§ TRECHO DO TEXTO
◇ ◇ ◇ ◇

Marcos Croci, do IPq, falou sobre uma nova abordagem terapêutica voltada ao tratamento de adolescentes com transtorno de personalidade borderline associado a transtornos alimentares, em entrevista ao Jornal da USP.
Nova terapia propõe tratar adolescentes borderline com transtornos alimentares
Abordagem amplia o acesso a tratamento psiquiátrico na rede pública, uma vez que médicos não especializados, após treinamento, podem aplicar as intervenções
Publicado: 10/06/2025 às 8:45 Atualizado: 24/06/2025 às 9:47
Pesquisadores da USP, em parceria com o McLean Hospital, nos Estados Unidos, desenvolveram uma nova abordagem terapêutica voltada ao tratamento de adolescentes com transtorno de personalidade borderline associado a transtornos alimentares. A iniciativa busca preencher uma lacuna na rede pública de saúde, que atualmente oferece poucas opções de tratamento para essa combinação de condições psiquiátricas – caracterizadas por alta complexidade, sobreposição de sintomas e fatores de risco comuns. As intervenções existentes são escassas, altamente especializadas, de longa duração e pouco acessíveis à população. Adolescência é uma fase considerada crucial para obter melhores prognósticos, evitar a piora dos sintomas e reduzir o risco de cronificação dos transtornos.

◇ ◇ ◇ ◇

§ PROBLEMA A RESOLVER
Por favor, escreva a continuação da matéria sobre a nova terapia para adolescentes borderline com transtornos alimentares, começando logo após a última frase apresentada.

[Dados armazenados]
◇ ◇ ◇ ◇

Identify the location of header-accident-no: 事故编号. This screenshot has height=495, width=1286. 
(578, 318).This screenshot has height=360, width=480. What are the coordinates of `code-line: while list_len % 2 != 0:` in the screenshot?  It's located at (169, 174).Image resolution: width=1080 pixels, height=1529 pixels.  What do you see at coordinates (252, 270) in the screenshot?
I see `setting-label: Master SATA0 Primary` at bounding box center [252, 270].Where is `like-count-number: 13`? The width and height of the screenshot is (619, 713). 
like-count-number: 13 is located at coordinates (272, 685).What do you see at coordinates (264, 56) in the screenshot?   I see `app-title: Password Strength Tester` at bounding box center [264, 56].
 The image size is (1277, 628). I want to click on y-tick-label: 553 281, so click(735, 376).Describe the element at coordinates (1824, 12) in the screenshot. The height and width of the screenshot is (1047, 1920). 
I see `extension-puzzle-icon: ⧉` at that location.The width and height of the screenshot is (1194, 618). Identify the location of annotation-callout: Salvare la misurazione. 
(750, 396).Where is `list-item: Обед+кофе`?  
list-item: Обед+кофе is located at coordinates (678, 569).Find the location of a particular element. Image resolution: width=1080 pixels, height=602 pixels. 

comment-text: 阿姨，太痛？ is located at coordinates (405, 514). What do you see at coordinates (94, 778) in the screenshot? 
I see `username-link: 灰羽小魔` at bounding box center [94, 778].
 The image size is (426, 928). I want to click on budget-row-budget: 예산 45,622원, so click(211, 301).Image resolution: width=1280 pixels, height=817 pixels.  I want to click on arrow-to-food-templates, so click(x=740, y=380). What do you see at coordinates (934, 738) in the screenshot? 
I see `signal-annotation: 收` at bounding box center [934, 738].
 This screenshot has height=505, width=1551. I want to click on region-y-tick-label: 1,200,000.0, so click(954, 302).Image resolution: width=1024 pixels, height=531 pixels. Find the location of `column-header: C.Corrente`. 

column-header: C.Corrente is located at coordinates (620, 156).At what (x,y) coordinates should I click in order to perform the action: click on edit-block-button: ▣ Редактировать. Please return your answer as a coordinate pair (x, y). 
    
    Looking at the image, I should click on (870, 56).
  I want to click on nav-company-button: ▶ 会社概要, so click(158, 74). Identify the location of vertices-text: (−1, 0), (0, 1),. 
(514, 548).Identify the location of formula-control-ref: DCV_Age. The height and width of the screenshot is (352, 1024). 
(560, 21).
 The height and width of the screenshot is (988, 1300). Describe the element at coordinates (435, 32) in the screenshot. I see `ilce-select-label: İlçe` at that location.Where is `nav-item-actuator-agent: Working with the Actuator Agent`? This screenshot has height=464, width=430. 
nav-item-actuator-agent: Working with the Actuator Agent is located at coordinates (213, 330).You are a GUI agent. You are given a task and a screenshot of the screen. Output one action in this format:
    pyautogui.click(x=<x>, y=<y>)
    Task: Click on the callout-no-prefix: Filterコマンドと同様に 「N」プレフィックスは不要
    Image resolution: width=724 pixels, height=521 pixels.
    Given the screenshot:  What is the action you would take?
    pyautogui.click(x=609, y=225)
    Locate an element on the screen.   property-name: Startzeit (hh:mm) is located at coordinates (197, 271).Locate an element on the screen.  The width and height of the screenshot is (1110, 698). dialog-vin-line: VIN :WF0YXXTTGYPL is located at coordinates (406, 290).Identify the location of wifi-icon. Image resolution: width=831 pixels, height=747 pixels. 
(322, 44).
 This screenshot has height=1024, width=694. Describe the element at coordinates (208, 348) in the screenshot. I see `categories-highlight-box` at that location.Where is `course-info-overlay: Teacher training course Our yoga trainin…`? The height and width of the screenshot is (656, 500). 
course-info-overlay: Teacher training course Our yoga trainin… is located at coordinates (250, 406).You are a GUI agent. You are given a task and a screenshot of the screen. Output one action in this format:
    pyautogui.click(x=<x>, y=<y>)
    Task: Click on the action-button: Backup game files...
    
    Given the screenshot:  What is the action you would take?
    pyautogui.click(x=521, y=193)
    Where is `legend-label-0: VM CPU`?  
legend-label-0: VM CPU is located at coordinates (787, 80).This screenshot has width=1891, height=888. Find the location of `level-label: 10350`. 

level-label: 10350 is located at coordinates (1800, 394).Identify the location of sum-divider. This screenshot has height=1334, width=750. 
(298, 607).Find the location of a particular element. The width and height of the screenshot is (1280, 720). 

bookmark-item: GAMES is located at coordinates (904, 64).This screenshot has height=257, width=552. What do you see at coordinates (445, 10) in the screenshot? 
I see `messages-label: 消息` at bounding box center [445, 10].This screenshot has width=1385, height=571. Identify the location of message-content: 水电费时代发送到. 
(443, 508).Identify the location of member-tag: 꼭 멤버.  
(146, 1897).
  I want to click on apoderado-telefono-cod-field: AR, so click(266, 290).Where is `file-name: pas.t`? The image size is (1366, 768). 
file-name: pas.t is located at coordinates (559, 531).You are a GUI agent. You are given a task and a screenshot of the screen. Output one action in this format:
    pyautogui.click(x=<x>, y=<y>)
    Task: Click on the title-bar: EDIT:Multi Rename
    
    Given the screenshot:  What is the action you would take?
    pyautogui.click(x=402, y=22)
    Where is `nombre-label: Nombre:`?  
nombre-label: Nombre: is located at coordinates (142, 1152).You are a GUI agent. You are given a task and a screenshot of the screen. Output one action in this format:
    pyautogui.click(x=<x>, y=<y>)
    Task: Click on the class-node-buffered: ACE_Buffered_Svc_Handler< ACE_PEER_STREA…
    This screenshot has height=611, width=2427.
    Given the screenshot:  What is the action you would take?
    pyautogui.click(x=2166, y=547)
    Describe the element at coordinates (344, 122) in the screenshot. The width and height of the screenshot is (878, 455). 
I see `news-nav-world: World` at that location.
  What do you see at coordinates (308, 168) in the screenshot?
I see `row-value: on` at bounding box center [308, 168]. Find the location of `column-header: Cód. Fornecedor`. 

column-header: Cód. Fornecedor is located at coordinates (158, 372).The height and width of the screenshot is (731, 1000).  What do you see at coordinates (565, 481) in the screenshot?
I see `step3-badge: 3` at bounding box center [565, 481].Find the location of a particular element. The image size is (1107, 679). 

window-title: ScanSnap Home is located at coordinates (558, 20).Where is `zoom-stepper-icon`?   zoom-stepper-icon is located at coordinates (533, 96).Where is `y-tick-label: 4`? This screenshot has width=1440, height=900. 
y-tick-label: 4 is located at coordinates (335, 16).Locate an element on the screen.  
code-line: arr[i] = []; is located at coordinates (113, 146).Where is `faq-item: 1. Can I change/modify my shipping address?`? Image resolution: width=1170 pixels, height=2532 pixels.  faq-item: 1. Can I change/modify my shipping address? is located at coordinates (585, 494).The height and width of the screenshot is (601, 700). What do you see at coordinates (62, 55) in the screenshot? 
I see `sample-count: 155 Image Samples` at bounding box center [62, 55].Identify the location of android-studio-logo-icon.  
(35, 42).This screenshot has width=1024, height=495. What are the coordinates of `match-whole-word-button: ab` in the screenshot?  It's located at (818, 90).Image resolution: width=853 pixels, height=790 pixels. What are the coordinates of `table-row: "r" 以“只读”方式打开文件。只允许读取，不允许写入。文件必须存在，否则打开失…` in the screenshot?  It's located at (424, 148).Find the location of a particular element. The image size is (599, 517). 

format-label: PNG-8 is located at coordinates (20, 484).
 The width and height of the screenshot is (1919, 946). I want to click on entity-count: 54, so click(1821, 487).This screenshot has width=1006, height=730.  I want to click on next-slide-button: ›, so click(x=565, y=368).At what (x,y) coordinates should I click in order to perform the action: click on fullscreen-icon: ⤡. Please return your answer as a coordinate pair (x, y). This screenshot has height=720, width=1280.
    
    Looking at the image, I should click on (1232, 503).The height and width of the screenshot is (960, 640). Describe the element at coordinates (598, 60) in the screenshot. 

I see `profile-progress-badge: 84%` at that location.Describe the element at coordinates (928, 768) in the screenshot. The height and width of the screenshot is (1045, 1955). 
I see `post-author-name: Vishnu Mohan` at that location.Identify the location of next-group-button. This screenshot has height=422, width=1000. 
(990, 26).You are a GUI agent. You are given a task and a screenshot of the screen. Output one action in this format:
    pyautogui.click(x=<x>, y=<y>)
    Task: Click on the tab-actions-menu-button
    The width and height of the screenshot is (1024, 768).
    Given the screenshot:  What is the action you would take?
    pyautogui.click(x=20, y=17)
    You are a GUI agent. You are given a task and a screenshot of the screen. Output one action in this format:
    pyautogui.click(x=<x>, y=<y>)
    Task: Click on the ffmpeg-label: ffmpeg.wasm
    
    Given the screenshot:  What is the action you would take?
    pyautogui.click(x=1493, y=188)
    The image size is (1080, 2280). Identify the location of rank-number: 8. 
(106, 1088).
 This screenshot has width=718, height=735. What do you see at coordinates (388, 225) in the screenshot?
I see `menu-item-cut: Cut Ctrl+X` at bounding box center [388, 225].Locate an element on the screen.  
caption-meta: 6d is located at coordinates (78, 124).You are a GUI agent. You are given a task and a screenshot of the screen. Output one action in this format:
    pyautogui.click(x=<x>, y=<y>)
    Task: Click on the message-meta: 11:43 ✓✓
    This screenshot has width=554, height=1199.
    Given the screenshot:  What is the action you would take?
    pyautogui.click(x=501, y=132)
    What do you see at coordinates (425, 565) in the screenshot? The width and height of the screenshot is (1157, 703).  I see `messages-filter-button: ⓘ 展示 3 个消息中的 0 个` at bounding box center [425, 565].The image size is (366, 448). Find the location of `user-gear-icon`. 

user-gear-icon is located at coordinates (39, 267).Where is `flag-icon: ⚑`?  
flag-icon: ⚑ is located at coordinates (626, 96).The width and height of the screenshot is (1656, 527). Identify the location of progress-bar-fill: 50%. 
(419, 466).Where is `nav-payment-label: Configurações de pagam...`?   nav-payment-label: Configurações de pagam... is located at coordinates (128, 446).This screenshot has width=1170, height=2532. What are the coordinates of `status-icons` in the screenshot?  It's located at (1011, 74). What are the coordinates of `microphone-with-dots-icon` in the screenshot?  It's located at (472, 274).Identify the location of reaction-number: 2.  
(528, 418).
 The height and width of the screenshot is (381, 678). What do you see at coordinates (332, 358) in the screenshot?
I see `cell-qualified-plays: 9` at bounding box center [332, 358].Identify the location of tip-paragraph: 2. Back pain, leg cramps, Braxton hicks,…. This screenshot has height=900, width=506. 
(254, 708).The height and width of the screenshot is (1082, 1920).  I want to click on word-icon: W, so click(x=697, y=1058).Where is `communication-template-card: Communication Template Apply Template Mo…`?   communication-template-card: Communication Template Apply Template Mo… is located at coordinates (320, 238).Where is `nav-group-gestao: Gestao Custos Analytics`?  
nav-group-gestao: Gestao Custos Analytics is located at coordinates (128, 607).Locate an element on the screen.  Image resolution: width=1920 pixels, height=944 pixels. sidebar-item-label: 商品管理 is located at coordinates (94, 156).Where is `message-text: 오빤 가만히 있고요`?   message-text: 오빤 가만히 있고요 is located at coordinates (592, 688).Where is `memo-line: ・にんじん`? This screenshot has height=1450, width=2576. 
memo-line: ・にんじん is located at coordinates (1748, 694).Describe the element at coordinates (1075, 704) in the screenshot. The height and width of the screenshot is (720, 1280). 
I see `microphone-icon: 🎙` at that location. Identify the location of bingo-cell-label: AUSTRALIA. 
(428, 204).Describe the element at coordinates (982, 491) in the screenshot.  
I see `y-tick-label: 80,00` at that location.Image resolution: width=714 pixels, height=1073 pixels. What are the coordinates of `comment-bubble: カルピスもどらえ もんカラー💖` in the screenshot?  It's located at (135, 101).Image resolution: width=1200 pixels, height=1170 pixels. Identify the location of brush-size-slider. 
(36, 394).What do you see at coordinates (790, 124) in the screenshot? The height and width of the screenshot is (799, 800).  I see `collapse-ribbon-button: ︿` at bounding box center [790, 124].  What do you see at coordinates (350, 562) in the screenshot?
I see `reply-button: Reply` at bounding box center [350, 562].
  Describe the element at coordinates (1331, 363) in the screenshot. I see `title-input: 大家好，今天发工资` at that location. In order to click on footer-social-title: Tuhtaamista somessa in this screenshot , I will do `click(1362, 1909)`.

◇ ◇ ◇ ◇

§ RESPOSTA DA TAREFA
Desde sua criação em 2017, o Adre já atendeu mais de 100 pacientes de 13 a 18 anos com desregulação emocional grave, encaminhados pelos Centro de Atenção Psicossocial (CAPS), pelas Unidades Básicas de Saúde (UBS) e outros serviços internos do IPq. “O tratamento dura, em média, seis meses, e apesar de não haver cura definitiva para os transtornos, a maioria dos pacientes recebe alta após esse período, com remissão significativa dos sintomas, como uma maior regulação emocional e redução de comportamentos de risco – autolesão e ideação suicida”, relata Croci.
Como forma de divulgação das propostas do novo manejo e treinamento dos profissionais, anualmente o Adre também promove workshops voltados para médicos, psicólogos, enfermeiros e outros profissionais de saúde mental, quando são disponibilizadas inscrições gratuitas para profissionais que trabalham no CAPS.